* EXERCISE: Give again, word for word, every line below from the one that has "Viewport: 1366px width, 649px height." through the one that has "This screenshot has width=1171, height=836.", both included, and no others.

PROVIDED ENTRIES section start

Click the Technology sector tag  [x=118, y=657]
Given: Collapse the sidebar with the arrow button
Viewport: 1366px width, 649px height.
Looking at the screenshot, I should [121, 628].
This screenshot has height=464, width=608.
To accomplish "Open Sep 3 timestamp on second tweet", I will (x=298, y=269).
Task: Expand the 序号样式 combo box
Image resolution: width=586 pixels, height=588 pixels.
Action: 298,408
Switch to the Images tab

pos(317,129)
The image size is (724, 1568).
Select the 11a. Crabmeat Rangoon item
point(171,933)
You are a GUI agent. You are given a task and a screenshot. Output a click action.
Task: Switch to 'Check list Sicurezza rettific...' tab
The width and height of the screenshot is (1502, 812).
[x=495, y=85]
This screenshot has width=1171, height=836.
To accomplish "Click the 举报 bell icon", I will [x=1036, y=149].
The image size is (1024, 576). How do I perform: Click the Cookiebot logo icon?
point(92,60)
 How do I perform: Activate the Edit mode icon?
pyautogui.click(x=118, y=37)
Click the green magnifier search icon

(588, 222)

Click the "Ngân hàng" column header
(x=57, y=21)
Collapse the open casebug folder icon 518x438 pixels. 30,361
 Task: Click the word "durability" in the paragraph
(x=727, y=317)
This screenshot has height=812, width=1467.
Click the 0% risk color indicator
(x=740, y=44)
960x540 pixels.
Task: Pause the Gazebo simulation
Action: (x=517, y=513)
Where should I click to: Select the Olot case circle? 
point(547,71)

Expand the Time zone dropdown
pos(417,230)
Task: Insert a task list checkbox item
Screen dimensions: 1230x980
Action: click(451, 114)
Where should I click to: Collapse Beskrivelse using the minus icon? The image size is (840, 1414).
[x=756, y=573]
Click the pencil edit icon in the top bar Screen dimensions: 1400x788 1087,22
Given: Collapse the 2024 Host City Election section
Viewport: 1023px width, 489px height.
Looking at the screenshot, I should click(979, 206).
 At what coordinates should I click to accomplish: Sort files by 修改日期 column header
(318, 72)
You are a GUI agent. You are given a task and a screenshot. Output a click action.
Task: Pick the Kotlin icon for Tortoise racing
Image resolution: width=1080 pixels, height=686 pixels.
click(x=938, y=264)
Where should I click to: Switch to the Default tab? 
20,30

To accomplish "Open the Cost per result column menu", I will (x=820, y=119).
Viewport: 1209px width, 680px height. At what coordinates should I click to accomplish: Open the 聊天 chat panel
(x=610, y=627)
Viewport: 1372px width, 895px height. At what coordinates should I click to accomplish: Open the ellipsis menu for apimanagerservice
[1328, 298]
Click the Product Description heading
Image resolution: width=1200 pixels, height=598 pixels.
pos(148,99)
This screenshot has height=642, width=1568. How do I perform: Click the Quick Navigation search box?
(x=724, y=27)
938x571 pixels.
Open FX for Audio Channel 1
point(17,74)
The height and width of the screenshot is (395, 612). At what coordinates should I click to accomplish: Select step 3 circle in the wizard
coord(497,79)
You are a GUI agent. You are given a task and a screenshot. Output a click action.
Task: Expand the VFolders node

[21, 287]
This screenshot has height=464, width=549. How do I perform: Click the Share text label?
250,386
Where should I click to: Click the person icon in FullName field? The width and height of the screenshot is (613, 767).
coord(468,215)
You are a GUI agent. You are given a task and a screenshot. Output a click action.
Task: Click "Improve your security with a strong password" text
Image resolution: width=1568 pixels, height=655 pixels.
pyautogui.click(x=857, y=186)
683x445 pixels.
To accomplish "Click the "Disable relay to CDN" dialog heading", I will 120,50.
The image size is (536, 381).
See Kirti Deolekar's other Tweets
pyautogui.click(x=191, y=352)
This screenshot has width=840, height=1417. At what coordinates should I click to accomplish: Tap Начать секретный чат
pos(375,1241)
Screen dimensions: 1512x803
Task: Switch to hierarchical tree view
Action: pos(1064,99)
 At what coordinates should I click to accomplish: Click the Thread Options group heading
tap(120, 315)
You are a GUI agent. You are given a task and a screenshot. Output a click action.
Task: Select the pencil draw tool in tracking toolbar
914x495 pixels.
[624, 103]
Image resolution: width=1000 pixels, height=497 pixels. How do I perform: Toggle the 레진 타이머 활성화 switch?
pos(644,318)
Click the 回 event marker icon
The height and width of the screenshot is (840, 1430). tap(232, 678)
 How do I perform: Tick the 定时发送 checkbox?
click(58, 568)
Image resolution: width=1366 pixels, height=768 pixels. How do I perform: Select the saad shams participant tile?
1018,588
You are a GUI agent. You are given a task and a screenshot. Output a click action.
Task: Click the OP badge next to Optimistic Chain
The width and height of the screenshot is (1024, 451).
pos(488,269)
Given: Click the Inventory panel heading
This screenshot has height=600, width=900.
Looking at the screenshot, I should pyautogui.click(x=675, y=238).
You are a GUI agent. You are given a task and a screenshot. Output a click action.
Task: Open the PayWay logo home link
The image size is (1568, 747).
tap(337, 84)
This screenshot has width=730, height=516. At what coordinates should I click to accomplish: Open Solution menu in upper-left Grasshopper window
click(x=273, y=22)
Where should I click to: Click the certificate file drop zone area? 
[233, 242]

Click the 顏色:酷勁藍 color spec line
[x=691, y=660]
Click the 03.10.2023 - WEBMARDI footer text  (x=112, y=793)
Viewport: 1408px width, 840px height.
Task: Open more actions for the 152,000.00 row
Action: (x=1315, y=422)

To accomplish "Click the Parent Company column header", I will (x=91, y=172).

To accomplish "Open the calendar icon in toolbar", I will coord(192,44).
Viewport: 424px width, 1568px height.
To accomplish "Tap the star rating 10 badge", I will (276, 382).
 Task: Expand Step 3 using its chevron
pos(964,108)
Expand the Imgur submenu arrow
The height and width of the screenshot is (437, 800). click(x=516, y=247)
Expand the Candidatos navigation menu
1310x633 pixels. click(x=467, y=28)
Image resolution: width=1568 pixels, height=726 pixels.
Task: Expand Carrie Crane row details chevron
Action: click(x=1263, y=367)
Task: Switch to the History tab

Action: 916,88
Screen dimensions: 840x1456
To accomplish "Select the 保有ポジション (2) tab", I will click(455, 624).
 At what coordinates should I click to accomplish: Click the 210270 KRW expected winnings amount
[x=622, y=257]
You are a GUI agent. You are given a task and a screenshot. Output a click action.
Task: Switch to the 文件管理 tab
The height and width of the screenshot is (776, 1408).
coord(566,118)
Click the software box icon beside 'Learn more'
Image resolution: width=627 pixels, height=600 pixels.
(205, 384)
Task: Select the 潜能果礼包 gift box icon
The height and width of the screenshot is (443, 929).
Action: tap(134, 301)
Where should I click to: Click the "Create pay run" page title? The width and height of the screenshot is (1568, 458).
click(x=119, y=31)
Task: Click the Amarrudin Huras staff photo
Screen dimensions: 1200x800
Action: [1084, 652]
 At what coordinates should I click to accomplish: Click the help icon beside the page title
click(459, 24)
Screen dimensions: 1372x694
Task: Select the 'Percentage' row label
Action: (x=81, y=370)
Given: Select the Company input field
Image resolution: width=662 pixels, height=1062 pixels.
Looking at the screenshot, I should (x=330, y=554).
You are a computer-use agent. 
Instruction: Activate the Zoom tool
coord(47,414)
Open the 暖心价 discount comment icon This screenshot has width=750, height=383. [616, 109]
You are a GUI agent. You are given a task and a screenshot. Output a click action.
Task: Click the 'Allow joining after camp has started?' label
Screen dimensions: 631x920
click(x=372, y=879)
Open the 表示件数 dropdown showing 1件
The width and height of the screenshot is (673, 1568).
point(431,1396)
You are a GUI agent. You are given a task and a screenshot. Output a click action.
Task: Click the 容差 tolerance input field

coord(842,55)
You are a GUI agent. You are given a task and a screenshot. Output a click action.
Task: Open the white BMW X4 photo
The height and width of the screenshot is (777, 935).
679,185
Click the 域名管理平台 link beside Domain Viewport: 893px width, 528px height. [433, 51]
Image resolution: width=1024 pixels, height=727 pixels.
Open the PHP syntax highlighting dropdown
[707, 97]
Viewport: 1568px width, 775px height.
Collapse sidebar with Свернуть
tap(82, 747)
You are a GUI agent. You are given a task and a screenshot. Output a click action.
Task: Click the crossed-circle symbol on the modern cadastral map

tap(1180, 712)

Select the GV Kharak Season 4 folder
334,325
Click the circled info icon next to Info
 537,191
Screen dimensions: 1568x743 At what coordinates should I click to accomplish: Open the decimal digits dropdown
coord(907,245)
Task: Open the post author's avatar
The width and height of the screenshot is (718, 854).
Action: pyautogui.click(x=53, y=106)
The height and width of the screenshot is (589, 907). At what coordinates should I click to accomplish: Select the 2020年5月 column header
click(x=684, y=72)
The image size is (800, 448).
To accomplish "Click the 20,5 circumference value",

PROVIDED ENTRIES section end

* EXERCISE ANSWER:
Viewport: 1366px width, 649px height.
Looking at the screenshot, I should [121, 628].
This screenshot has height=464, width=608.
To accomplish "Open Sep 3 timestamp on second tweet", I will (x=298, y=269).
Task: Expand the 序号样式 combo box
Image resolution: width=586 pixels, height=588 pixels.
Action: 298,408
Switch to the Images tab

pos(317,129)
The image size is (724, 1568).
Select the 11a. Crabmeat Rangoon item
point(171,933)
You are a GUI agent. You are given a task and a screenshot. Output a click action.
Task: Switch to 'Check list Sicurezza rettific...' tab
The width and height of the screenshot is (1502, 812).
[x=495, y=85]
This screenshot has width=1171, height=836.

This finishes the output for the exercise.